The recent Heller III decision from the D.C. Circuit Court of Appeals was not completely unanimous; Judge Karen LeCraft Henderson dissented from the decision authored by Judge Douglas Ginsburg, stating that she would have upheld all elements of the D.C. law as being constitutional. That’s not too surprising. Judge Henderson, who was appointed to the Court of Appeals in 1990 by then-President George H.W. Bush, has had a history of being unfriendly to the right to keep and bear arms. When the original Heller case came before her in 2007 . . .
(at the time, it was styled Shelley Parker et al v. District of Columbia–before every Appellant except Dick Heller had their case dismissed for lack of standing,) Judge Henderson dissented, arguing that the Second Amendment could not possibly apply to the District of Columbia, because the District wasn’t a state. That’s a rather novel interpretation, given that prior to the ratification of the Fourteenth Amendment, the entirety of the Bill of Rights was intended to apply to the federal government, and that the D.C. government’s legal authority comes exclusively from the federal government itself.

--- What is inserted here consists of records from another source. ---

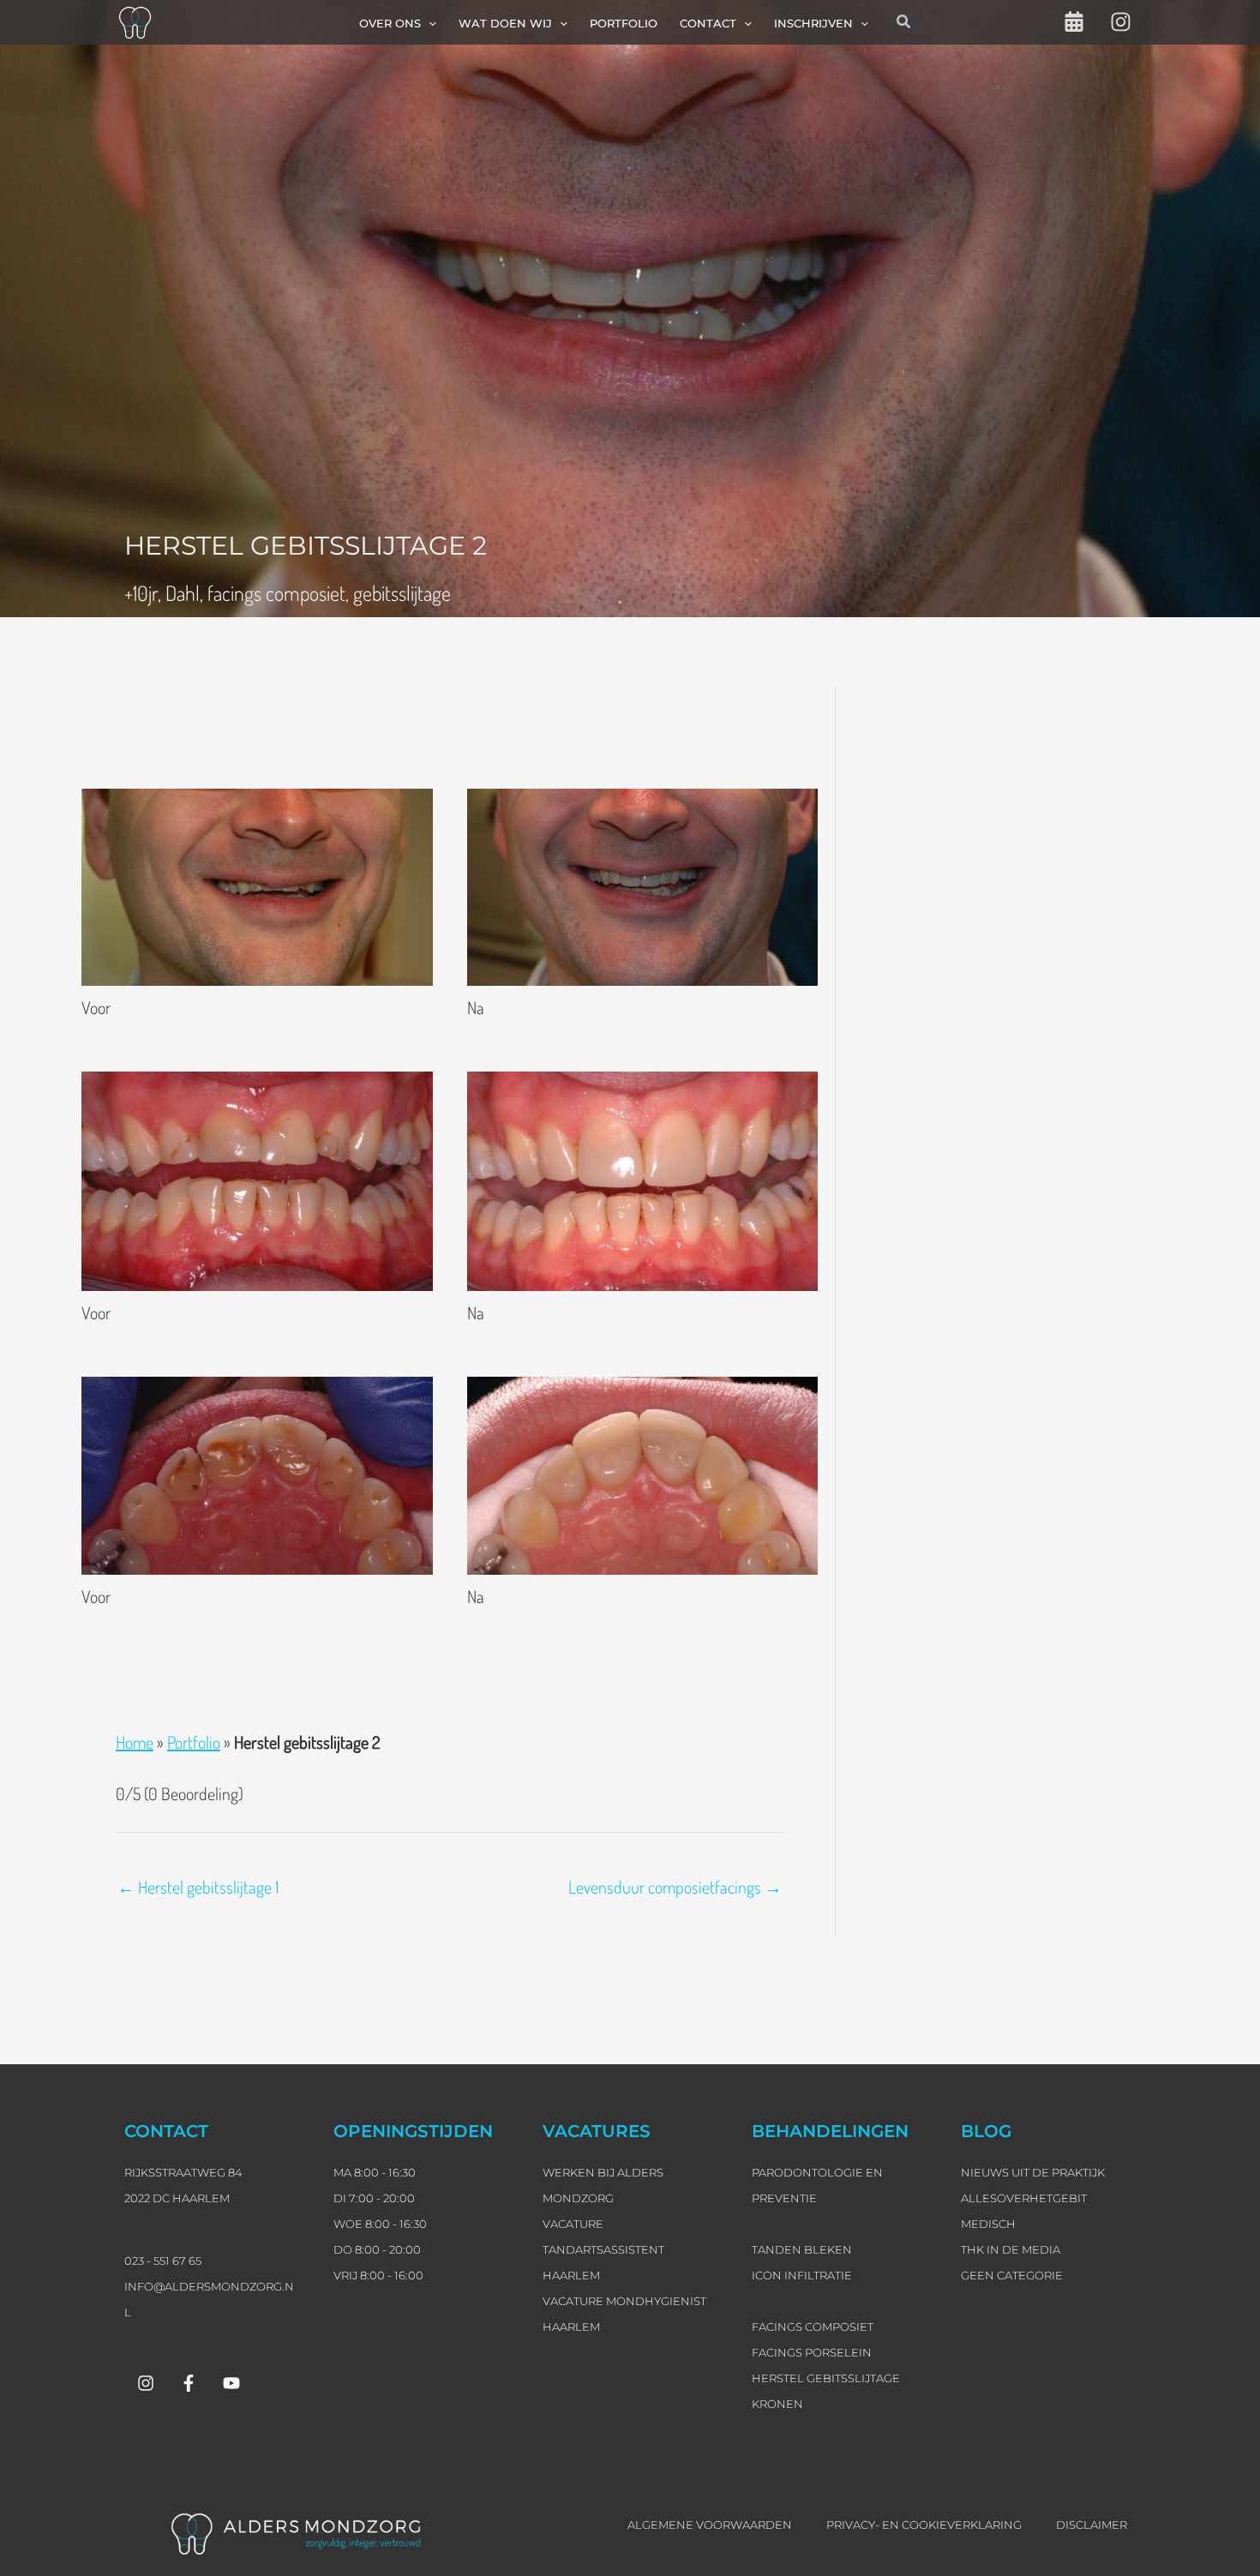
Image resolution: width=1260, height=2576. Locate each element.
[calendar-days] (1074, 21)
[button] (428, 23)
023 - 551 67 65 (162, 2260)
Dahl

In sum: Judge Henderson is not exactly out in front defending right to keep and bear arms. Which makes the first part of her dissent a little eyebrow-raising, where she implicitly trashes the idea that a lot of recent academic studies on gun control are worth a damn.
Firearm policy is a “complex and dynamic” issue implicating “vast amounts of data” that the legislature is “far better equipped” to gather and analyze. Such “information can be difficult to obtain and the impact of certain conduct difficult to assess,” due to the different challenges facing different jurisdictions and the multiple factors that contribute to gun violence. Indeed, the data that does exist is either incomplete or influenced by partisanship: (Citations omitted.)

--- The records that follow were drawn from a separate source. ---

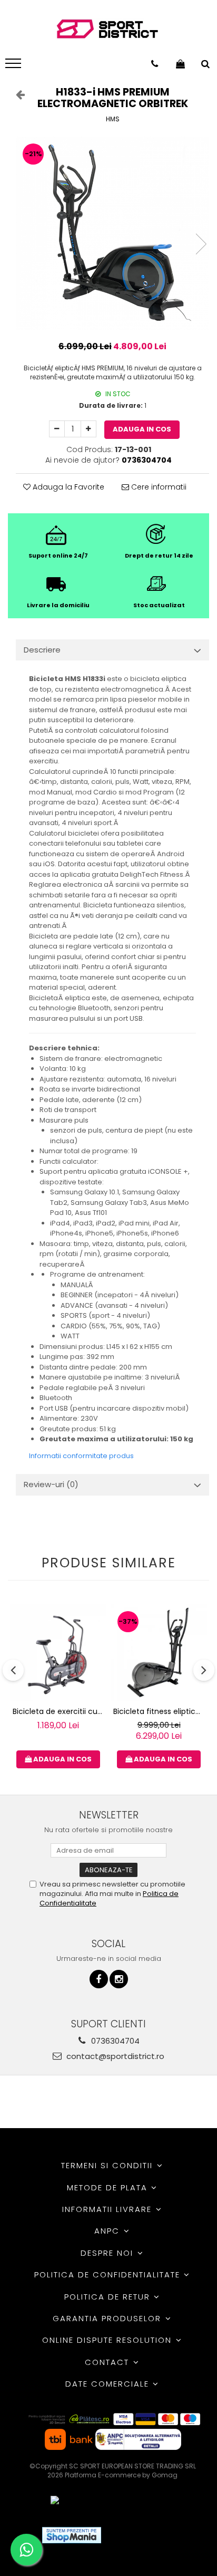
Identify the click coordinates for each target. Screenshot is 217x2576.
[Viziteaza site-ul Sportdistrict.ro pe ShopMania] (71, 2535)
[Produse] (14, 66)
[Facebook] (99, 1979)
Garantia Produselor (108, 2318)
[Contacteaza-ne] (154, 63)
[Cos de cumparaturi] (180, 63)
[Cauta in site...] (205, 63)
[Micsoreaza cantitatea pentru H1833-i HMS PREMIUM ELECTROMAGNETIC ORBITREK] (57, 428)
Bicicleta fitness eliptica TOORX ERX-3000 (160, 1711)
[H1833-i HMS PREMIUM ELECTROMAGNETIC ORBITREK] (112, 233)
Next (200, 244)
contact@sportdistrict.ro (114, 2056)
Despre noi (108, 2252)
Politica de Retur (108, 2296)
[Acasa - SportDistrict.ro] (107, 29)
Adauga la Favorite (67, 487)
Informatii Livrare (108, 2209)
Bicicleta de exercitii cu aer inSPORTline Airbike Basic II (59, 1711)
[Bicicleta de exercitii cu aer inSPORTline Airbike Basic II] (58, 1652)
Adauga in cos (142, 429)
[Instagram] (119, 1979)
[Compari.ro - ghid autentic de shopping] (148, 2535)
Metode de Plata (109, 2187)
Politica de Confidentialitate (108, 2274)
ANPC (108, 2230)
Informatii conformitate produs (81, 1456)
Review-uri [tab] (51, 1484)
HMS (113, 118)
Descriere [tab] (42, 649)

Judge Henderson then goes on to quote rather extensively the 2015 book American Political Culture: An Encyclopedia on the subject.
Few topics in the realm of U.S. justice and politics elicit a more polarizing response than that of gun control. . . . At the center of the debate is the fundamental question of whether firearms, specifically those owned and wielded by private citizens, do more harm than good in deterring violent crime. Despite intense scrutiny from so many fields, however, scholars have reached few solid conclusions to date. The answers to even basic questions (who is victimized, how many are victimized, and at what cost are they victimized) are fiercely disputed, resulting in a nebulous yet hotly contested understanding of the interplay between guns and crime. . . . Data exists to support both sides; the difficulty lies in separating partisanship and underlying attitudes from empirical observation and objective analysis. In truth, the isolation of such objectivity may be a logical impossibility.

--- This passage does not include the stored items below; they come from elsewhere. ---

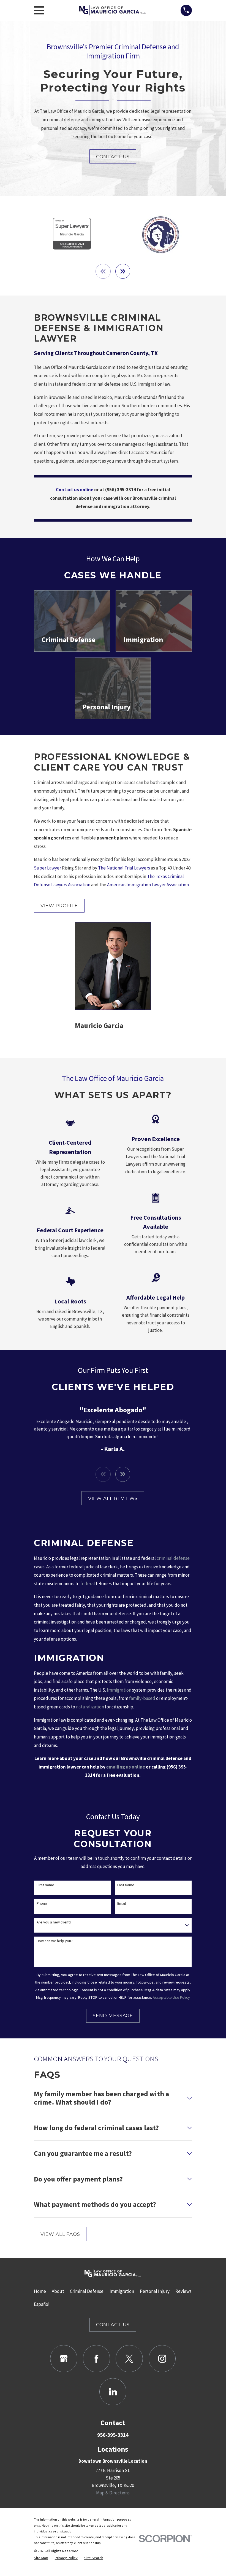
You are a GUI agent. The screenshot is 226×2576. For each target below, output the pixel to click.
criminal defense (173, 1558)
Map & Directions (113, 2493)
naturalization (90, 1707)
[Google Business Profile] (63, 2358)
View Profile (59, 905)
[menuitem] (41, 2558)
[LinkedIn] (113, 2391)
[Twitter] (129, 2358)
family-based (142, 1698)
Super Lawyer (47, 868)
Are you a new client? (54, 1922)
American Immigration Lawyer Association (148, 885)
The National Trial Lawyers (124, 868)
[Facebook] (96, 2358)
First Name (45, 1885)
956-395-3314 (113, 2435)
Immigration (119, 1690)
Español (42, 2304)
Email (121, 1903)
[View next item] (122, 271)
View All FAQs (60, 2234)
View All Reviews (113, 1498)
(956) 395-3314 (120, 490)
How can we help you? (55, 1941)
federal (87, 1584)
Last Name (125, 1885)
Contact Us (113, 156)
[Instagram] (162, 2358)
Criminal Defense (87, 2291)
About (58, 2291)
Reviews (183, 2291)
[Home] (112, 10)
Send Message (113, 2015)
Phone (42, 1903)
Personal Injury (155, 2291)
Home (40, 2291)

“Logical impossibility”. You don’t say.
There has been a push toward publication of studies with an ideological anti-gun tilt in academic journals of questionable veracity, as has been reported in TTAG and other venues. Institutions such as the Johns Hopkins Bloomberg School of Public Health’s Center for Gun Policy and Research (gee, I wonder where they get their funding?) have had their academic minions churning out anti-gun screeds for years, which are then duly parroted by Bloomberg-funded propaganda outlets like The Trace, and broadcast by a credulous (complicit?) media.
Given that most of the gun control studies we’ve been seeing lately have been almost uniformly arguing against the right to keep and bear arms, it is gratifying to see that Judge Henderson, even though she apparently is unwilling to protect the Bill of Rights when it comes right down to it, still is intellectually honest enough to acknowledge that the plethora of anti-gun “science” we’ve been seeing lately are all just so much humbug.
In other news – Judge Henderson isn’t the only one playing against type in the Heller III decision. Judge Patricia Millett — appointed to the Court of Appeals by President Obama in 2013 — joined Judge Ginsburg’s opinion striking down several parts of the District’s firearms laws. In fact, according to Newsbusters.com, Millett was one of the judges for whom Democrats nuked the filibuster to ensure her confirmation to the bench.
Perhaps this shouldn’t be a surprise. According to her bio, Judge Millett holds a “second degree black belt in Tae Kwon Do.” I wonder if her affinity for self defense might have influenced her attitude at all?
DISCLAIMER: The above is an opinion piece; it is not legal advice, nor does it create an attorney-client relationship in any sense. If you need legal advice in any matter, you are strongly urged to hire and consult your own counsel. This post is entirely my own, and does not represent the positions, opinions, or strategies of my firm or clients.